Hätte, hätte – Duldungskette…
Am Freitag, den 02.12.2022 hat die Bundesregierung das Chancen-Aufenthaltsrecht beschlossen. Das Gesetz wird von der Regierung als eine menschenfreundliche Geste verkauft. Und das ist es dann wohl auch: nur eine Geste. Darüber hinaus eine, die nur an der Oberfläche freundlich erscheint. Tatsächlich verdient es seinen Namen nicht – weder sollte man allzu große Erwartungen an die Chancen haben, noch verbinden sich für den größeren Teil der Menschen in Duldung damit realistische aufenthaltsrechtliche Möglichkeiten. Was so einfach klingt – Deutschkenntnisse, eine Arbeit finden und die Identität klären – ist im täglichen Leben viel zu oft mit schier unüberwindlichen Hürden und Problemen verbunden. Im Koalitionsvertrag war noch die Rede davon, dieses Gesetz der bisherigen Praxis der Kettenduldung entgegenzusetzen. Aber jetzt ist klar: Kettenduldungen wird es weiterhin geben und vermutlich noch mehr.

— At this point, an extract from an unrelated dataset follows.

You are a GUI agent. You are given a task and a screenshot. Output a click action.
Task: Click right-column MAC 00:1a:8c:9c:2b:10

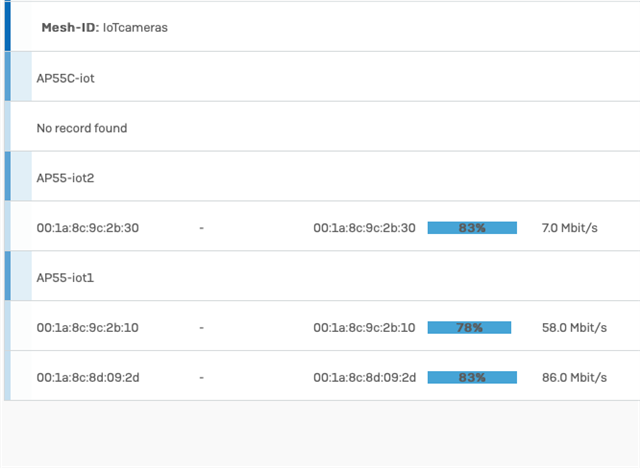[x=364, y=328]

Das Gesetz in Kürze: Menschen, die am Stichtag 31.10.2021 bereits fünf Jahre lang in Duldung gelebt haben, sollen 18 Monate bekommen, um diese drei Kriterien zu erfüllen. Alle anderen gehen leer aus. Nun soll das in 18 Monaten geschafft werden, was vorher in fünf Jahren nicht möglich war!? Wer es in der vorgegebenen Zeit nicht schafft oder nur ein oder zwei von drei Kriterien umsetzen konnte, fällt zurück in Duldung. Wer dabei möglicherweise seine Identitätsdokumente beschaffen konnte, muss damit rechnen, aktiv an seiner eigenen Abschiebung mitgearbeitet zu haben. Teil der Pläne der Regierung ist es nämlich auch, eine so genannte Rückführungsoffensive zu starte. Das heißt nicht mehr und nicht weniger, als dass man das fragwürdige System der Abschiebungen ausbauen will.

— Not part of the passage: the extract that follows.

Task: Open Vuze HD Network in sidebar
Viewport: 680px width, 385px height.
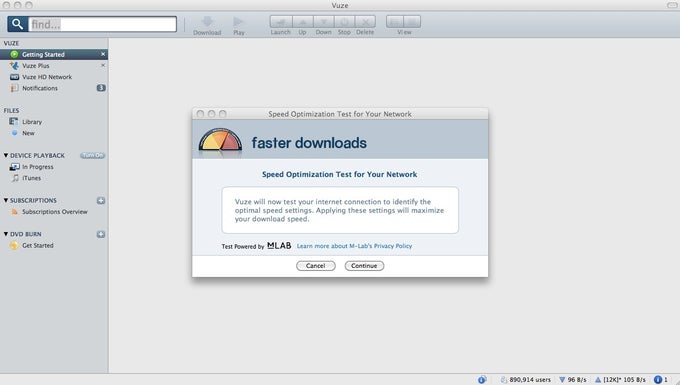Action: tap(47, 77)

Übrigens wurden diese Fristen erst in den letzten Tagen vor Freitag noch von 12 auf 18 Monate verlängert. Damit die FDP damit einverstanden ist, musste im Gegenzug eingefügt werden, dass Jugendliche für einen Aufenthaltserlaubnis nach §25a Aufenthaltsgesetz mindestens ein ganzes Jahr davor in Duldung gelebt haben. Bisher musste nur unmittelbar die Duldung zum Zeitpunkt der Aufenthaltsrechtsvergabe bestehen, also mindestens an dem Tag selbst. Damit erhöht sich für jugendliche Flüchtlinge die Abschiebegefahr enorm. Aber das ist vielleicht ja auch Programm angesichts der Rückführungsoffensive. Ausgerechnet Jugendliche, die als besonders schutzwürdig gelten sollten, müssen hier als Bauernopfer herhalten?
Am Freitag wurde außerdem auch ein Gesetz zur Beschleunigung der Asylgerichtsverfahren und Asylverfahren beschlossen. Asylverfahren sollen damit vereinfacht werden. Die Vereinfachung besteht zum einen darin, dass das BAMF Anhörungen jetzt als Videokonferenz durchführen kann. Dolmetscher sollen so einfacher hinzugeschaltet werden können. Die ohnehin schwierige Situation für Flüchtlingen, teilweise intimste Details unter kulturell und sprachlich schwierigen Umständen in einer Verhörsituation preisgeben zu müssen, wird hier verschlimmbessert. Tatsächlich ist es aber noch schlimmer: Zum anderen können die Beamten nun auch einfach ganz ohne Anhörung entscheiden, also nach Aktenlage. Sicher, eine Vereinfachung – für die Behörde! Für Flüchtlinge eine klare Verschlechterung ihrer Rechtslage!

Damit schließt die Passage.